The change in the method helped BioLogics swing to a net profit of 1.9 trillion won in 2015 from a loss of 28 billion won a year earlier, bringing criticism that the process, ahead of its $2 billion IPO in 2016, lacked transparency and may have misled investors.

"It's unclear how they came up with the 4.8 trillion won valuation for a loss-making firm, and what kind of valuation criteria they used to reach that conclusion," said Kim Eun-jung at People’s Solidarity for Participatory Democracy, the activist group that reported the case to the regulator last year.

"If the value was inflated, Samsung BioLogics shareholders are the victims here."

Some blamed the regulators.

"Regulators could have caught it earlier when it was being listed. I am more upset at regulators than Samsung. We are the ones damaged without any protection," said an asset manager at a local firm who sold off personal holding of BioLogics shares on Wednesday.

Shares in BioLogics, the world's No.3 biotech contract manufacturer after Lonza Group and Boehringer Ingelheim, have nearly trebled since its listing. The news of the notice on accounting irregularities sent shares in the $24 billion company down nearly 20 percent, its biggest daily drop, on Wednesday. The stock closed at its lowest level since January on Thursday.

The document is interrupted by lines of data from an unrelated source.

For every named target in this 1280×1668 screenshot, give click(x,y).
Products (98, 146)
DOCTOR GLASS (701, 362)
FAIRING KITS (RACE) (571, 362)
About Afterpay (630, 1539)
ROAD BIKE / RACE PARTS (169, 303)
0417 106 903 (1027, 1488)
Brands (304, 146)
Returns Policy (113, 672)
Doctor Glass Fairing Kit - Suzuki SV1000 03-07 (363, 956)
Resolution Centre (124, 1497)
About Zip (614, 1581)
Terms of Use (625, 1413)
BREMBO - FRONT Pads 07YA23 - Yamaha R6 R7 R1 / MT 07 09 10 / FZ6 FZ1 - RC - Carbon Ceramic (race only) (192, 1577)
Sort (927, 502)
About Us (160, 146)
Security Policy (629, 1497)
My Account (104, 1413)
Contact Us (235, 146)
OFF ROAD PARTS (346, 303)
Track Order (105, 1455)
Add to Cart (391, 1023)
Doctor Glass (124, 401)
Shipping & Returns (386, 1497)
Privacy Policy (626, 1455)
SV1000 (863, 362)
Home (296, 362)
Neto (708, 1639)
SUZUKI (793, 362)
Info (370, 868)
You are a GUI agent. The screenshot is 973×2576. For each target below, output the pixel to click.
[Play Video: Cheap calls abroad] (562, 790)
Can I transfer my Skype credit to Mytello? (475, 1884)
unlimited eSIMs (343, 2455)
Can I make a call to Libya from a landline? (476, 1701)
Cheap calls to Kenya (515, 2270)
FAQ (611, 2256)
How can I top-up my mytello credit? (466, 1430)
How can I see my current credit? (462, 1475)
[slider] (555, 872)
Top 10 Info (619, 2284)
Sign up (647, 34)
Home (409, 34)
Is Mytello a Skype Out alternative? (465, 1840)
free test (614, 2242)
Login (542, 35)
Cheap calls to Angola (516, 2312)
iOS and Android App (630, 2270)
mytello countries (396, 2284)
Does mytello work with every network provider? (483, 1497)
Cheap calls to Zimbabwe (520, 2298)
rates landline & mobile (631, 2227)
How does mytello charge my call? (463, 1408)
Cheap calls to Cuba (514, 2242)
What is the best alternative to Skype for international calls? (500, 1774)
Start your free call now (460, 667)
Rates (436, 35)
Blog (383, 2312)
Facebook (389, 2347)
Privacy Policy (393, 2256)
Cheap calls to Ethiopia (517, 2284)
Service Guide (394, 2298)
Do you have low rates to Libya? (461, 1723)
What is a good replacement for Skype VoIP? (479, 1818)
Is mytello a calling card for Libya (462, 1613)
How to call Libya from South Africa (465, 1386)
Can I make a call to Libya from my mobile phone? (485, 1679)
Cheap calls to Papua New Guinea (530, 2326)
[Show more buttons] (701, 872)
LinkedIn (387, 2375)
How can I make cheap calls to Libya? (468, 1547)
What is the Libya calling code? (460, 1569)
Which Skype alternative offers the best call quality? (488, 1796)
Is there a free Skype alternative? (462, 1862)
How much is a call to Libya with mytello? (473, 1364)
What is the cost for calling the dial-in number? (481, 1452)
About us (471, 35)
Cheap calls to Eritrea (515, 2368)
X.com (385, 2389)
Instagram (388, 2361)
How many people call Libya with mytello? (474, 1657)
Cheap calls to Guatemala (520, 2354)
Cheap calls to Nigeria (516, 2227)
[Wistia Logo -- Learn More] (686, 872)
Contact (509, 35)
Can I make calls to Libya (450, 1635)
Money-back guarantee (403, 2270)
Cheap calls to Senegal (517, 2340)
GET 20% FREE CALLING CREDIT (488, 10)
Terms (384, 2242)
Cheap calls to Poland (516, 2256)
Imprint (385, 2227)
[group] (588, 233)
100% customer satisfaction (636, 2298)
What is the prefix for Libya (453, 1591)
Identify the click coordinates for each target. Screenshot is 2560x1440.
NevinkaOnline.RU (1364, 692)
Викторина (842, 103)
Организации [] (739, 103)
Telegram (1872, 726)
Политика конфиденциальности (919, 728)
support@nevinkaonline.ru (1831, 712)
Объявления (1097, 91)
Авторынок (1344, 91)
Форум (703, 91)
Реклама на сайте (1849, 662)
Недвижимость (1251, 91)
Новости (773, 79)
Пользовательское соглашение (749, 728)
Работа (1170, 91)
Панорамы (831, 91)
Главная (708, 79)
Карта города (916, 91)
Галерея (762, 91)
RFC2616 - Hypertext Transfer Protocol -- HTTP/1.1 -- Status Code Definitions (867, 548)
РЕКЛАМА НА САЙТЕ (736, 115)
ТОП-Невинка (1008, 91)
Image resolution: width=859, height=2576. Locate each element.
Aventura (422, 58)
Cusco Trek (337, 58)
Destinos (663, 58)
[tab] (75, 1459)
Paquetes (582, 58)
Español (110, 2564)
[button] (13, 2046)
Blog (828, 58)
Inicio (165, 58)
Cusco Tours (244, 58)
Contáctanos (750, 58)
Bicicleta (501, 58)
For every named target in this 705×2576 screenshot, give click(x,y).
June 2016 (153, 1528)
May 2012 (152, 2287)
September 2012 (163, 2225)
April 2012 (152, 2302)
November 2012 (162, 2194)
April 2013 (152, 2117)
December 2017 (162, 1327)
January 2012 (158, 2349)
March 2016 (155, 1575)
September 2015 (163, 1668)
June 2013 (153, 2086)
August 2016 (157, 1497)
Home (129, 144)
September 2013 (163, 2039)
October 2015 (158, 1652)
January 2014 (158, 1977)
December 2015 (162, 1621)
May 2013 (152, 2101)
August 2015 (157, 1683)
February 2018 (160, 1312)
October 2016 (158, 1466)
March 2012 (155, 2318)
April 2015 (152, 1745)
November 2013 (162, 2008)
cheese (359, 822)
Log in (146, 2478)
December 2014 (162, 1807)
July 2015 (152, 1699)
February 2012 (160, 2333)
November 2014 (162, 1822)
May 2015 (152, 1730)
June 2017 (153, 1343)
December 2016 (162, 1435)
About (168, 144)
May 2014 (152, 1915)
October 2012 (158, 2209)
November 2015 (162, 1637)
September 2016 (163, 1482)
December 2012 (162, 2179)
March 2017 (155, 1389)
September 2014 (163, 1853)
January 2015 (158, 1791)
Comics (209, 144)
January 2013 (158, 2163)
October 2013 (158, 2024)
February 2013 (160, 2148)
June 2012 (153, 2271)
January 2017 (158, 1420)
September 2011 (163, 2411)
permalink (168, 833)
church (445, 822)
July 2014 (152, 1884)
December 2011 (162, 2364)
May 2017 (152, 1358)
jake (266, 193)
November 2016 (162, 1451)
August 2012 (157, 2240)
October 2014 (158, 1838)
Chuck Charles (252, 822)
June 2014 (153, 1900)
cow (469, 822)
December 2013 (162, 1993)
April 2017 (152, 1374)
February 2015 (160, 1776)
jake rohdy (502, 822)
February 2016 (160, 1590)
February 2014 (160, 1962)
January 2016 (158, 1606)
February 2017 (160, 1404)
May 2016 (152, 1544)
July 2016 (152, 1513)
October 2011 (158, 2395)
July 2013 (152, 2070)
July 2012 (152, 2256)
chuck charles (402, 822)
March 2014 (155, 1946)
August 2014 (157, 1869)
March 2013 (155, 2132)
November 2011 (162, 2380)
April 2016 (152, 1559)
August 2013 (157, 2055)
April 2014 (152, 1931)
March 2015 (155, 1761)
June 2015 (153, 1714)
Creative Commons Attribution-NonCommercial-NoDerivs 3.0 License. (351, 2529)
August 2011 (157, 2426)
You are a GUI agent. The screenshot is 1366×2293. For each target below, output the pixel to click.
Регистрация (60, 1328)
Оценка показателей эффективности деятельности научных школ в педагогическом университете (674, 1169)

Regulators are expected to begin deliberating on the case within a month before making a final decision. If they rule that BioLogics violated accounting rules, South Korea's stock exchange could then debate whether to delist the firm, an exchange official said.

Biogen, which owns approximately 5 percent of Bioepis, has yet to exercise the option, and its CFO said last week on an earnings call that it plans to do that and increase its equity stake.